Source code for champpy.core.mobility.mobility_cleaning

import pandas as pd
from dataclasses import dataclass
from typing import Literal, Tuple
from champpy.core.mobility.mobility_data import MobProfiles
import logging

# Configure logger for this module
logger = logging.getLogger(__name__)



[docs]
@dataclass(frozen=True)
class LimitConfig:
    """Configuration for a single limit parameter in data cleaning."""

    min_value: float = 0
    """Minimum value threshold (default: ``0``)."""

    min_method: Literal["delete"] = "delete"
    """Method to handle values below minimum (default: ``"delete"``)."""

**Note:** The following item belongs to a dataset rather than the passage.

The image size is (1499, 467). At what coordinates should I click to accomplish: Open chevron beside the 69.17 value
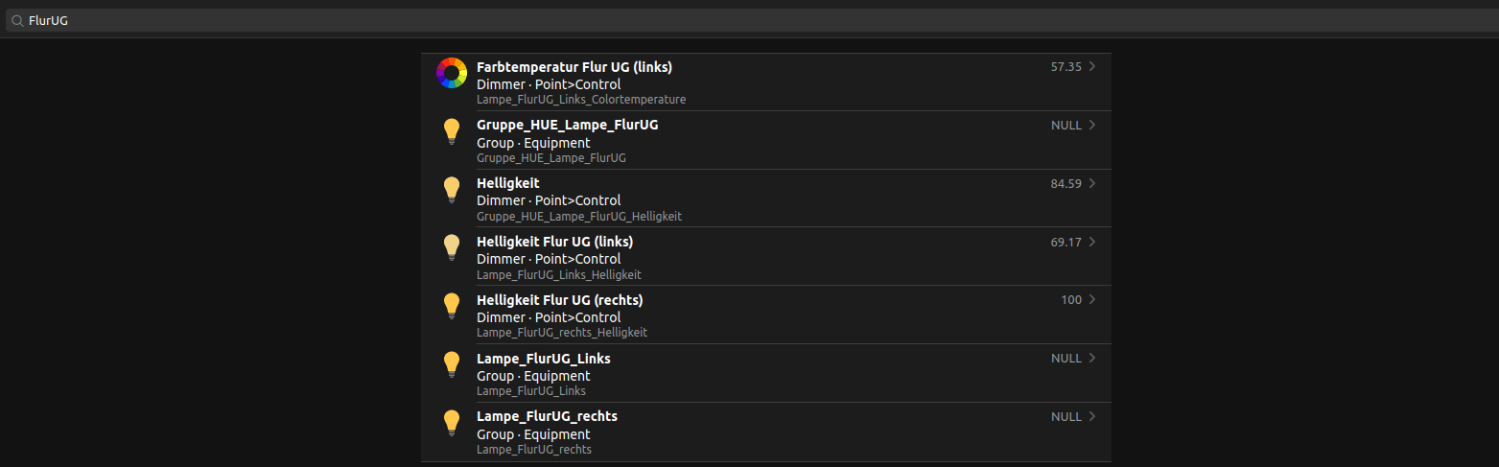click(1092, 242)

    max_value: float = float("inf")
    """Maximum value threshold (default: ``inf``)."""

    max_method: Literal["delete", "cap"] = "cap"
    """Method to handle values above maximum: ``"delete"`` or ``"cap"`` (default: ``"cap"``)."""




[docs]
@dataclass(frozen=True)
class UserParamsCleaning:
    """
    User parameters for cleaning MobProfiles.

    Configuration for data quality checks including speed, duration, distance limits
    and temporal resolution settings.
    """

    speed: LimitConfig = LimitConfig(min_value=0.01, min_method="delete", max_value=120.0, max_method="cap")
    """Speed limits configuration in km/h.
    
    Default: ``LimitConfig(min_value=0.01, max_value=120.0)``
    """

    duration: LimitConfig = LimitConfig(min_value=0.25, min_method="delete", max_value=8.0, max_method="cap")
    """Duration limits configuration in hours.
    
    Default: ``LimitConfig(min_value=0.25, max_value=8.0)``
    """

    distance: LimitConfig = LimitConfig(min_value=0.5, min_method="delete", max_value=500.0, max_method="cap")
    """
    Distance limits configuration in kilometers. 
    
    Default: ``LimitConfig(min_value=0.5, max_value=500.0)``
    """

    temp_res: float = 0.25
    """
    Temporal resolution in hours for resampling during cleaning.
    
    Default: ``0.25`` (15-minute resolution)
    """

    print_summary: bool = True
    """
    Whether to print cleaning summary to logger.
    
    Default: ``True``
    """




[docs]
class MobProfilesCleaner:
    """
    Cleaner for MobProfiles with configurable limits.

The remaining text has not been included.